Левый отложистый берег затопила снулая, пузырившаяся вода — где на километр, а где и на два. Она подкралась вплотную даже к деревеньке на гриве, под сенью могучих берез. Затоплена была чуть ли не по самую крышу банешка в низинке, на спуске к реке, а махонькая, как бы кружевная деревянная церквушка в стороне — за выгоном — оказалась совершенно отрезанной от суши.

К острову-пятачку с древней той церковкой прибило сот пять бревен. Если в ближайший день бревна не оттащат на фарватер, а паводок спадет, они обмелеют. А сколько еще останется в ериках, среди лугов заготовленного зимой строительного леса? Дно реки заиливается, бревна разлагаются, отравляют воды. Вот об этих и других бедах и промашках на сплаве я и писала вчера до полуночи в нарядной.

У тенистой ветлы остановился невзрачного вида плосколицый старик. Пегая — с рыжиной — востренькая бороденка его, казалось, век была нечесана.

— Это ты, дочка, в Богородск оказию поджидаешь? — спросил старик, приподнимая над непорочно розовой лысиной войлочную шляпу.

— Да, — кивнула я.

— Ну, так и мы обождем.

И, бросив на лавку брезентовый плащ, уселся рядом со мной. Багажа у него никакого не было.

«Не очень вежливо, наверно, сидеть молча», — подумала я.

— Вы к кому-то в гости? — спросила. — Или живете в Богородске?

Старик тотчас встрепенулся, словно он только и ждал моего вопроса.

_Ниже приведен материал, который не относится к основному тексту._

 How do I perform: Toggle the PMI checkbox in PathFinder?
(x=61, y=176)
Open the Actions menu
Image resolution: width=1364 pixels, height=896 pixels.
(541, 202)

— Сынище у меня в городу, — бойко заговорил он. — Девица сманила, с которой до службы погуливал. Она, разлучница, язви ее в печенку, в Богородск в ателью швейную пристроилась. Такая краля: себе на уме с горошком! Ну и мой Емеля сразу же взбрыкнул, как из армии возвернулся: «Не останусь дома! К Надежде подамся!» Бабка в слезы — у нас еще бабка жива, матушка моя. Сто осьмой с Алексея божьего человека пошел. Ну, это самое, бабка в слезы, старуха моя скулит, Глашка, замужняя дочь, коровой ревет. Сплошное водополье! А он, мохнорылый, железная душа, на своем стоит: «Уеду, и все тут! Не могу без Надежки дня прожить!» Ровно Надежка эта болтами к сердцу прикрутила губошлепа. И перед Октябрьской мотанул в Богородск.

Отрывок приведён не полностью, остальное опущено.